The Tonina Site Museum’s extensive archeological collection gives insight into the political and social life of the people, as well as everyday living. The display of artefacts from the Mayan settlement relate to both history and mythology, with a focus on the sacred text of the Popol Vuh. The aim is to promote awareness of the culture surrounding the Mayan creation myth. The museum was opened to the public in July 2000 by Ernesto Zedillo Ponce de León, who was president at the time.

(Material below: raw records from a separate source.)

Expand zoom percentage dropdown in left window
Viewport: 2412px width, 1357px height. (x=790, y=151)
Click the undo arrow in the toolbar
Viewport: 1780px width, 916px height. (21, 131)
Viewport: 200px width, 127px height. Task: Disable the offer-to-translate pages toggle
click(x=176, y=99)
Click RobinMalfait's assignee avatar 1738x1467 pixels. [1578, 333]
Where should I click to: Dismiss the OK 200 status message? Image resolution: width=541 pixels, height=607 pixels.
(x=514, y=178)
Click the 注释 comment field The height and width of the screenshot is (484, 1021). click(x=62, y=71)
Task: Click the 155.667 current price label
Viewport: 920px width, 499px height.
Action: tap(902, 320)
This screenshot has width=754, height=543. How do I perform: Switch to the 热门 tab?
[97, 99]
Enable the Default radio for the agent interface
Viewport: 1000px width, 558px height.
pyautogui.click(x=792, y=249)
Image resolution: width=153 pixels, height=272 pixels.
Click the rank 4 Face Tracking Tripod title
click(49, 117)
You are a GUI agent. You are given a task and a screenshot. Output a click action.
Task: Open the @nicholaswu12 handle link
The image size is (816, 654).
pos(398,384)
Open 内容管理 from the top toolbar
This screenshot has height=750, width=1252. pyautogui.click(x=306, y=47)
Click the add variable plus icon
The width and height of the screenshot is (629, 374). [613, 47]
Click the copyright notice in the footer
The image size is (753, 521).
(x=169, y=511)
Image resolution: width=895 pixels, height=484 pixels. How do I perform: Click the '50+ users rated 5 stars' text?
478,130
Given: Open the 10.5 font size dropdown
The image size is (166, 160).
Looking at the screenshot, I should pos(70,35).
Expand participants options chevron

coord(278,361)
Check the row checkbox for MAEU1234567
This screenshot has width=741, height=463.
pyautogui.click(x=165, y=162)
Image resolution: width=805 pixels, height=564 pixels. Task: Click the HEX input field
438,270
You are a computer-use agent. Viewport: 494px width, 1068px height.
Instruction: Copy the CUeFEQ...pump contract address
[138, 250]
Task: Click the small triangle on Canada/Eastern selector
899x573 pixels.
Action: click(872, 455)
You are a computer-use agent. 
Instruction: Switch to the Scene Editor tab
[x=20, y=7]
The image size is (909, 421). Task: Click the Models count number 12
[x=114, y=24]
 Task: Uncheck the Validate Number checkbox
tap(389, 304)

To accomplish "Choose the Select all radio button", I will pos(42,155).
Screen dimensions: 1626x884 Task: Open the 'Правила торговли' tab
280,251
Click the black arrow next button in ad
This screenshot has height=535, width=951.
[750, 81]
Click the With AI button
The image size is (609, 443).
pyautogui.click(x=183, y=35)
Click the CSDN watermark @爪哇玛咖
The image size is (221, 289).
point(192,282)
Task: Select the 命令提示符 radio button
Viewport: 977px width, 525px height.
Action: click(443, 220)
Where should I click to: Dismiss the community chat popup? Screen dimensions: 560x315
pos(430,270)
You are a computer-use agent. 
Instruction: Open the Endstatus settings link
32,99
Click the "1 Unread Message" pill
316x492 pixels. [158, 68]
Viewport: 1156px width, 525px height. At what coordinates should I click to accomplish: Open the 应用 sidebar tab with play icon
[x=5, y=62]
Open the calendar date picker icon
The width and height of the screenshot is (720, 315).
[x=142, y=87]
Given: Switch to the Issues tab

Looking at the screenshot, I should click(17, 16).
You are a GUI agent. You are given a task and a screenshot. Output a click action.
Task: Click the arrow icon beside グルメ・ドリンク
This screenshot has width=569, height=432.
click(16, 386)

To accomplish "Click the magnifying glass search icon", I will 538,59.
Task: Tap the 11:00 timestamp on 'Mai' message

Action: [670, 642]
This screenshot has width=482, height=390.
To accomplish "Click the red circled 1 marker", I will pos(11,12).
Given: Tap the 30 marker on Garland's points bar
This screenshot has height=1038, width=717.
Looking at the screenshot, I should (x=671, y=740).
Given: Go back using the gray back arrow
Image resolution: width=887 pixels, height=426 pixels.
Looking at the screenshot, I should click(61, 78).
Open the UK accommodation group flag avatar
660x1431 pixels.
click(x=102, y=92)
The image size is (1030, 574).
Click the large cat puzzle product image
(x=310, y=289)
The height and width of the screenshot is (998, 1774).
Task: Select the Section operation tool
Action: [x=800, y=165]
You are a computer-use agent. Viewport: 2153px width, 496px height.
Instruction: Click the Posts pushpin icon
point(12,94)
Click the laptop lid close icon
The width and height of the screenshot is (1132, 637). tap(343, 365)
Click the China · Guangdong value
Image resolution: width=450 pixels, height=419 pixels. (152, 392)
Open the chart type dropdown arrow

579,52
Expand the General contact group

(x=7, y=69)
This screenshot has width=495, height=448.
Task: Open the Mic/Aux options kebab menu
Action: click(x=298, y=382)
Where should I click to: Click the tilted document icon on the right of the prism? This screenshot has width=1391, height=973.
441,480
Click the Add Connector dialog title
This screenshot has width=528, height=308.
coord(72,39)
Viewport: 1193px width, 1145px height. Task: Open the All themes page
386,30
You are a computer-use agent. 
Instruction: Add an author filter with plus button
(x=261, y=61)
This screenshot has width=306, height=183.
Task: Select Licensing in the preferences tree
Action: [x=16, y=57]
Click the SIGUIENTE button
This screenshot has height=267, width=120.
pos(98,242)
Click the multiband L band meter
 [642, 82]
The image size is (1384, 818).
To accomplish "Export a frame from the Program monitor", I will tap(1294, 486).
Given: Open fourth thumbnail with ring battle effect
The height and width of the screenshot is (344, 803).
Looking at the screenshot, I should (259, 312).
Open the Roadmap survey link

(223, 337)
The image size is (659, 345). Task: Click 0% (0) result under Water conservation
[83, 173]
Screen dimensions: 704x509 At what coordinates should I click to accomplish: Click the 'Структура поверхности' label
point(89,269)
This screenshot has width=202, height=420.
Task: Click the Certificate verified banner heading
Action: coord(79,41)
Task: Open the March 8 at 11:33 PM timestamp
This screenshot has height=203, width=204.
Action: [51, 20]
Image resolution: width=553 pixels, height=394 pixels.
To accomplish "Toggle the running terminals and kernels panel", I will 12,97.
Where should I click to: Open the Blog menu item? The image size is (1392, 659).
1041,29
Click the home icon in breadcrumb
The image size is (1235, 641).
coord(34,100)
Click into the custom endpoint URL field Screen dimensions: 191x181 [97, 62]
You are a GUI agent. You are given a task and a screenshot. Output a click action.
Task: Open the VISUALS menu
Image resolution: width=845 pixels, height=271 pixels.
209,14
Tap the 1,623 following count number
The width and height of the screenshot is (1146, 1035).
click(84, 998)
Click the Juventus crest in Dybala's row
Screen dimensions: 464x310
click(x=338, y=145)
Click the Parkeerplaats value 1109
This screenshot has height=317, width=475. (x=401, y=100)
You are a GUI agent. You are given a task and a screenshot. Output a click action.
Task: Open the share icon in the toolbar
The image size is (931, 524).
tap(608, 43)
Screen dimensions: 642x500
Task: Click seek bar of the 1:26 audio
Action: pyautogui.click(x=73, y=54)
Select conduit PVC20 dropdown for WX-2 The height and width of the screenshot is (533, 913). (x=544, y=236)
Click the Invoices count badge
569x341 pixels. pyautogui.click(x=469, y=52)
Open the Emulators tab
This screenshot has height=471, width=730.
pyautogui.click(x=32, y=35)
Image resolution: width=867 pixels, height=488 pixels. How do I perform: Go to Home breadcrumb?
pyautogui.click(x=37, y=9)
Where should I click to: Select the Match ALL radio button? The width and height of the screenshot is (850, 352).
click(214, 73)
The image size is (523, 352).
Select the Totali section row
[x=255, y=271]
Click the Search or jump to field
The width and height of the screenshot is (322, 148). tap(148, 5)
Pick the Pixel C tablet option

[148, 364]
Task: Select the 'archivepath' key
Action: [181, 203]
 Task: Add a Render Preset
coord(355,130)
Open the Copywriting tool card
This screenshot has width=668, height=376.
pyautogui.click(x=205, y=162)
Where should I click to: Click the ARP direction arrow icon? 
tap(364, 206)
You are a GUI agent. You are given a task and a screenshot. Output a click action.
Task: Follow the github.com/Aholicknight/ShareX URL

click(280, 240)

A group of French archeologists, biologists, botanists and other similar specialists began work on the Tonina archeological site in 1972 and their main effort was to make cuts into the structure of what is now the main pyramid. In 1982 Juan Yadeun Angulo of the INAH was tasked with beginning excavation work, and he succeeded in recovering many high-value finds over several year’s hard work. Two warehouses were built in 1985, one on the location of the current archeological site entrance, barely 260 feet from the ballcourt, while the other was earmarked as the site museum.
The museum space quickly became too small to receive the number of finds which kept arriving from the excavations, and in 1998 it became evident that a new building was needed. Zacatecas-born architect José Carlos Lozano was in charge of the design and construction, supported by the archeologist Yadeun Angulo, and the result of their partnership was to incorporate the majority of the elements of Mayan architecture into the museum design. One example is the “T” shaped windows in the building, a symbol representing Ik, the god of the wind. The building not only stores a vast collection of finds from over 30 years of excavations, but it is also a research center serving the community in general, especially through education.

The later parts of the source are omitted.